**DESCRIPTION OF THE TASK**
Your reply should consist only of the lines from the one holding "How do I perform: Expand" to the last line of the data below, written out exactly and without pictures.

**MATERIAL FOR THIS TASK**
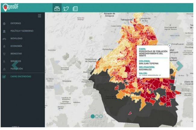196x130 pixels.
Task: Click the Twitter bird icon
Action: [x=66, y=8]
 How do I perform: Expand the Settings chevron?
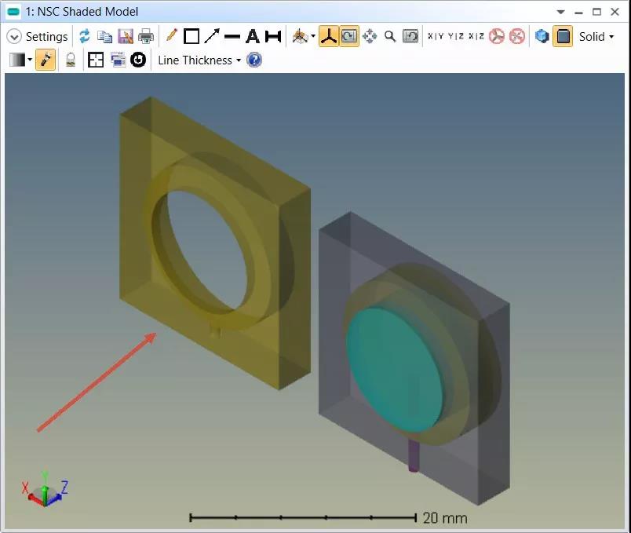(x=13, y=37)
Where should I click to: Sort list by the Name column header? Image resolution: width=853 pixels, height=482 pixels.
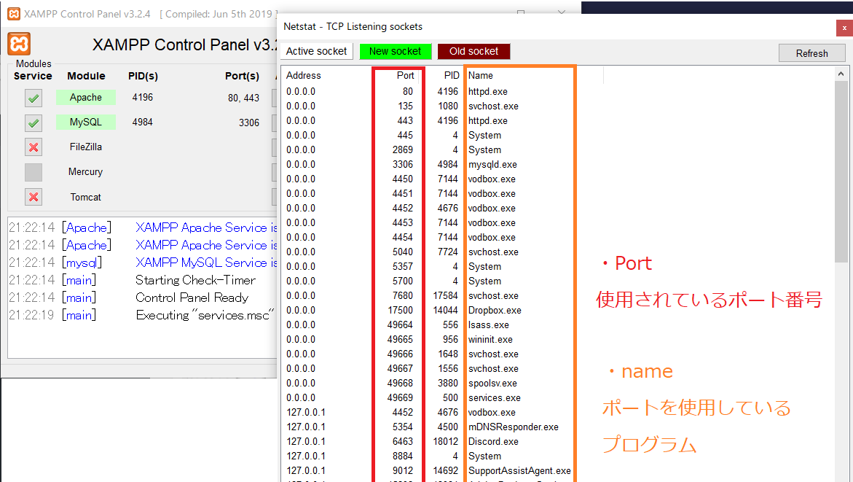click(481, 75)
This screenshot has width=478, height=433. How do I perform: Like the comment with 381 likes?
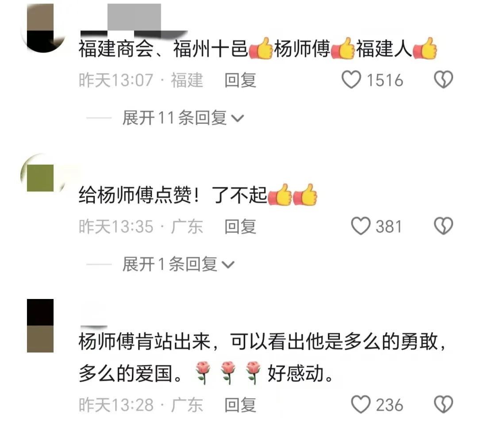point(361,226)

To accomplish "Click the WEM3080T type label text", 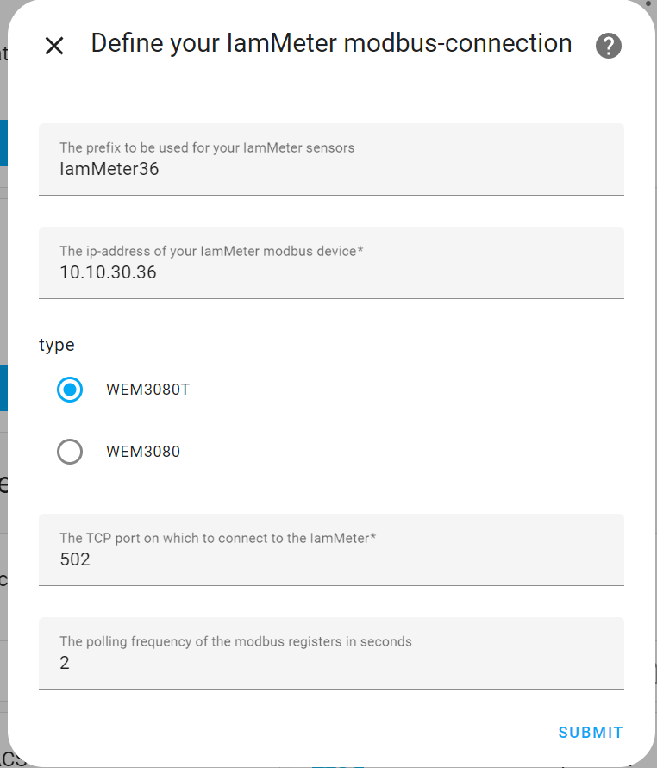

**EXERCISE SOLUTION**
 How do I perform: Expand the Settings chevron?
(x=13, y=37)
Where should I click to: Sort list by the Name column header? Image resolution: width=853 pixels, height=482 pixels.
click(481, 75)
This screenshot has width=478, height=433. How do I perform: Like the comment with 381 likes?
point(361,226)

To accomplish "Click the WEM3080T type label text", 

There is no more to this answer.